Locate the line that contains "About Us (449, 1118)" in the entries below, then repeat it and every following line through the line that contains "Refrigerator (59, 1395)", exactly, and no others.

Stored data
━━━━━━━━
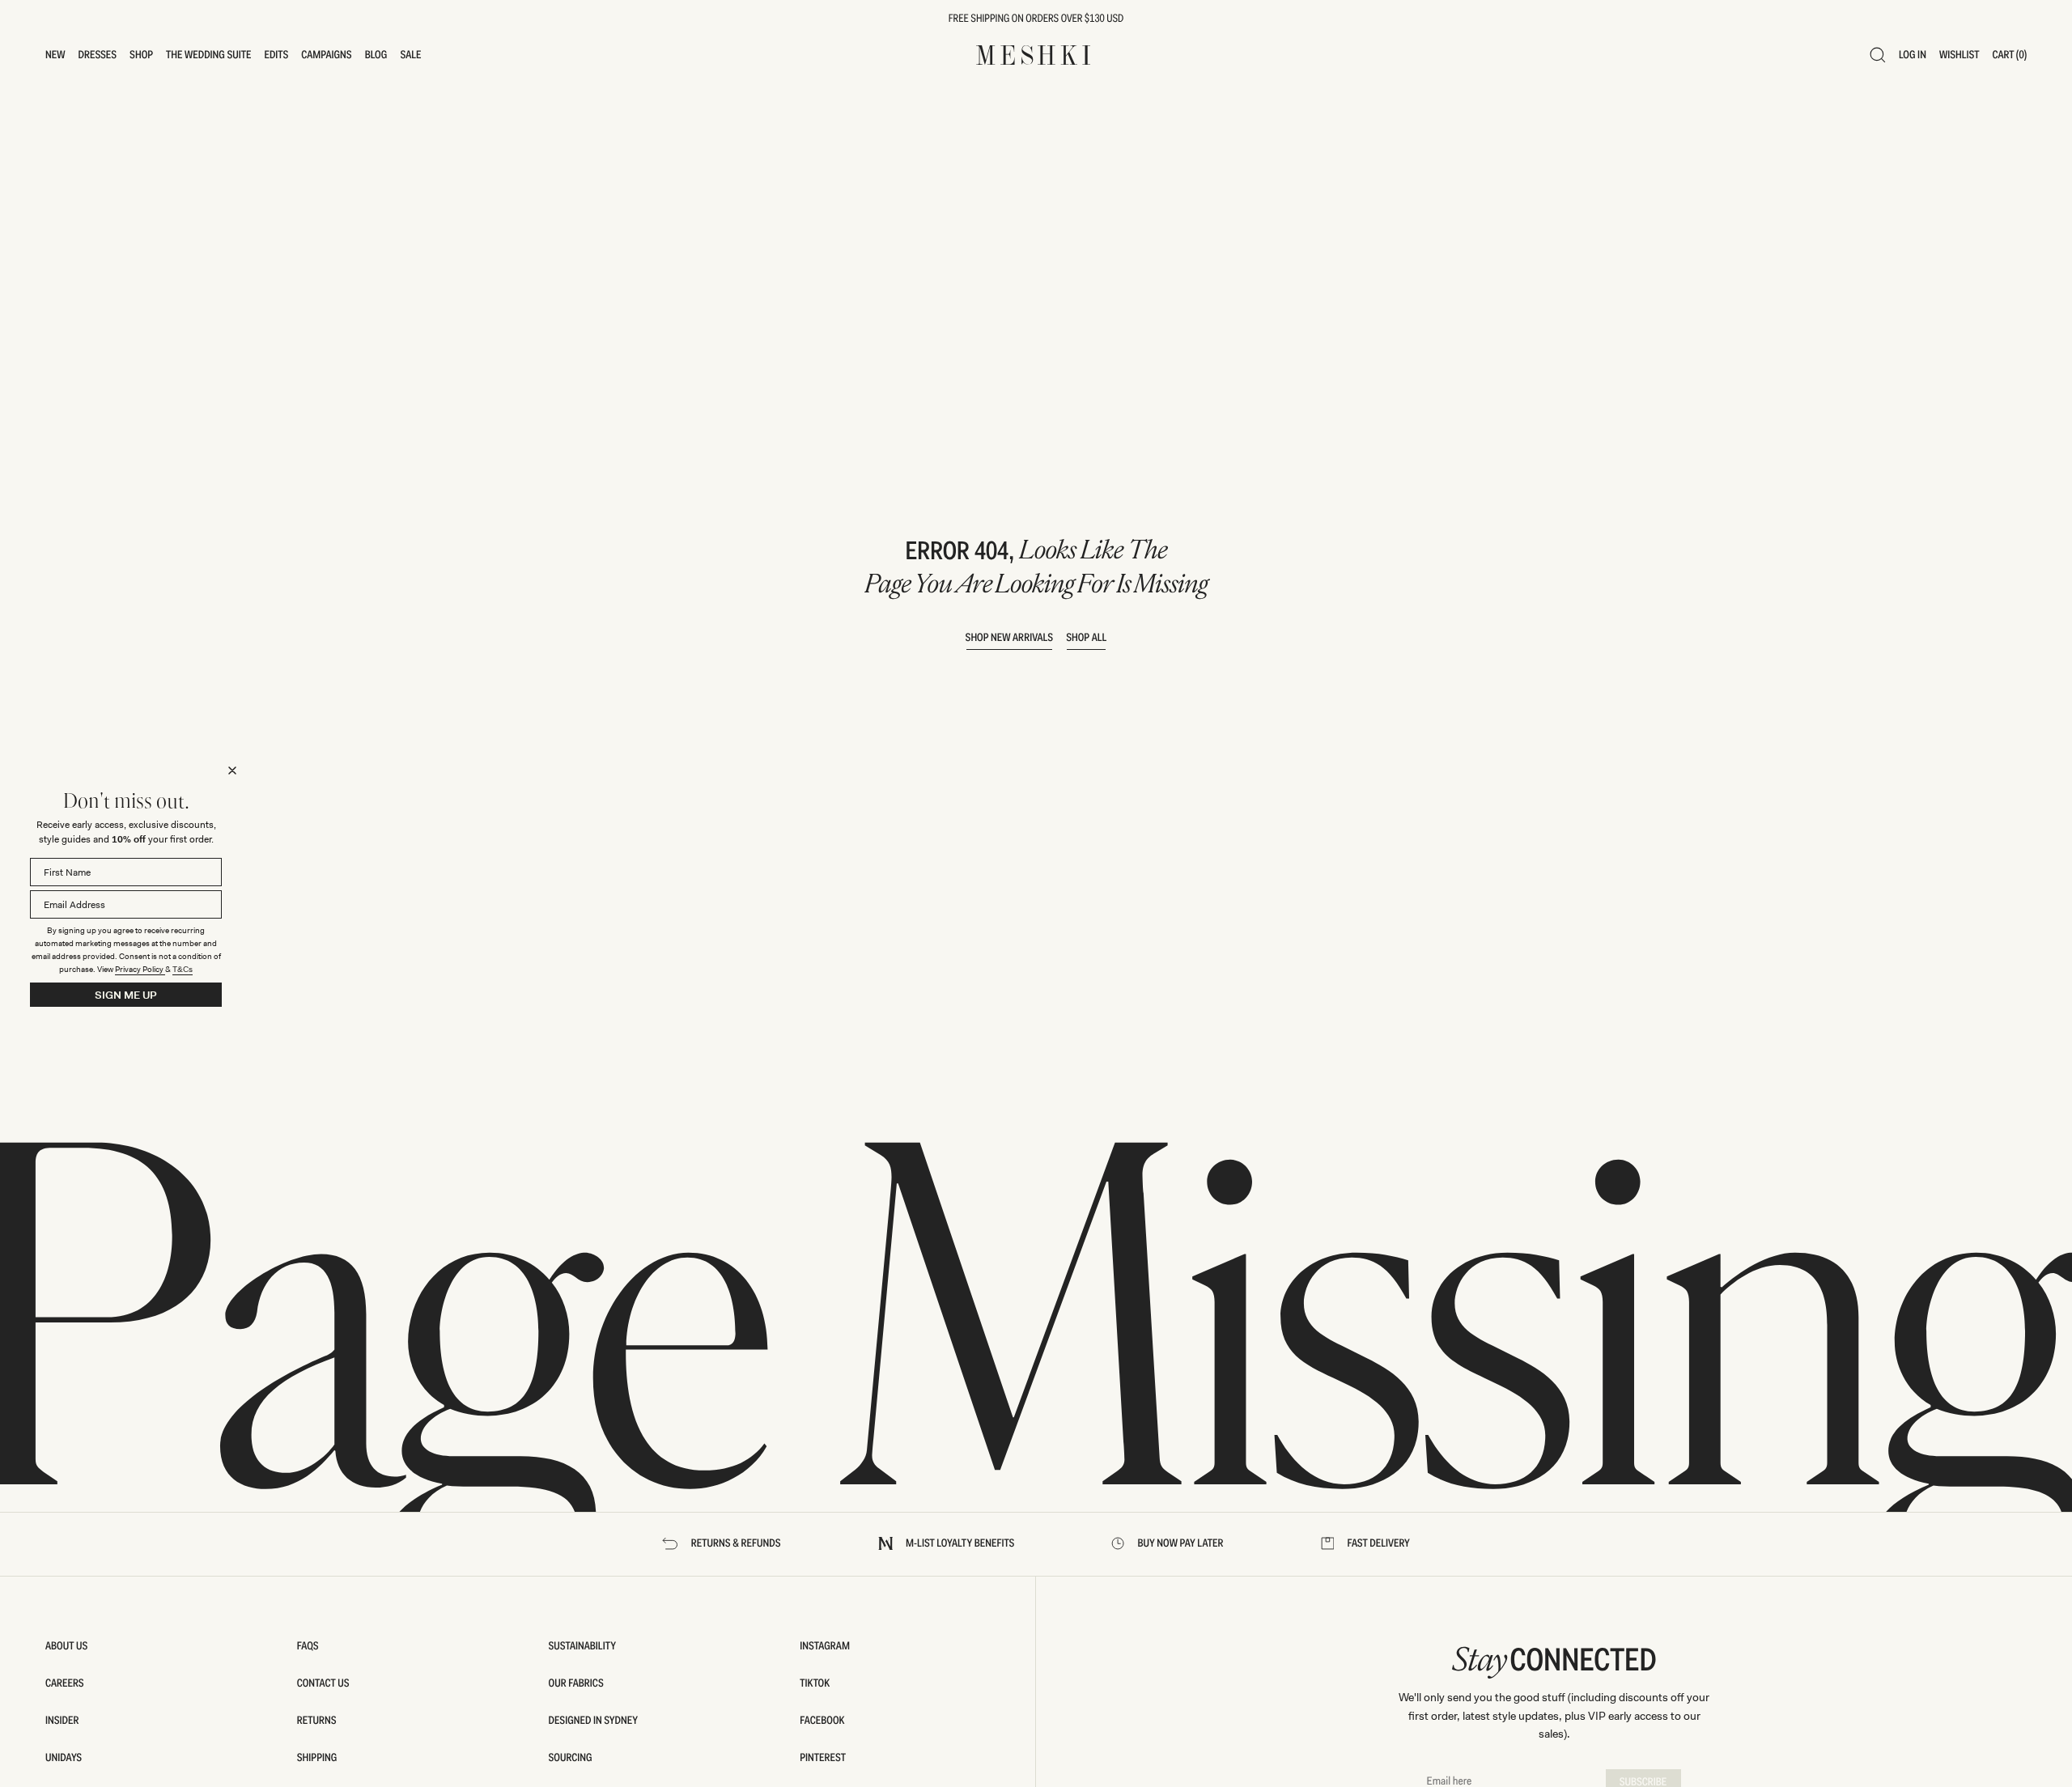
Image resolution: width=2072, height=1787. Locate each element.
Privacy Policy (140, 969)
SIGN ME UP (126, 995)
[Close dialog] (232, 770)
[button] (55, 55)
━━━━━━━━
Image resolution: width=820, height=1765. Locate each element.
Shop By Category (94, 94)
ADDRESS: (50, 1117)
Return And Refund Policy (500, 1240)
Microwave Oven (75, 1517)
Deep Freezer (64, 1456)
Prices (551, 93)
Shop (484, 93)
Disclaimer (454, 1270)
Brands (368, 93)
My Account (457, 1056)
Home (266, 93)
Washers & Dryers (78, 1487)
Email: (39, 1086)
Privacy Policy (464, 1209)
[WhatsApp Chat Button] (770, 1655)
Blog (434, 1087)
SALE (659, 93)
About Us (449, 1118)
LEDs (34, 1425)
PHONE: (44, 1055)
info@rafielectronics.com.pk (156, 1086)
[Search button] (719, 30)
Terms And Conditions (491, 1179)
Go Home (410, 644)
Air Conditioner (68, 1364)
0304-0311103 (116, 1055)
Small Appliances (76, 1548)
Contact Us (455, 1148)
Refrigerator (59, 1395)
━━━━━━━━
◆ Answer below ◆
About Us (449, 1118)
LEDs (34, 1425)
PHONE: (44, 1055)
info@rafielectronics.com.pk (156, 1086)
[Search button] (719, 30)
Terms And Conditions (491, 1179)
Go Home (410, 644)
Air Conditioner (68, 1364)
0304-0311103 (116, 1055)
Small Appliances (76, 1548)
Contact Us (455, 1148)
Refrigerator (59, 1395)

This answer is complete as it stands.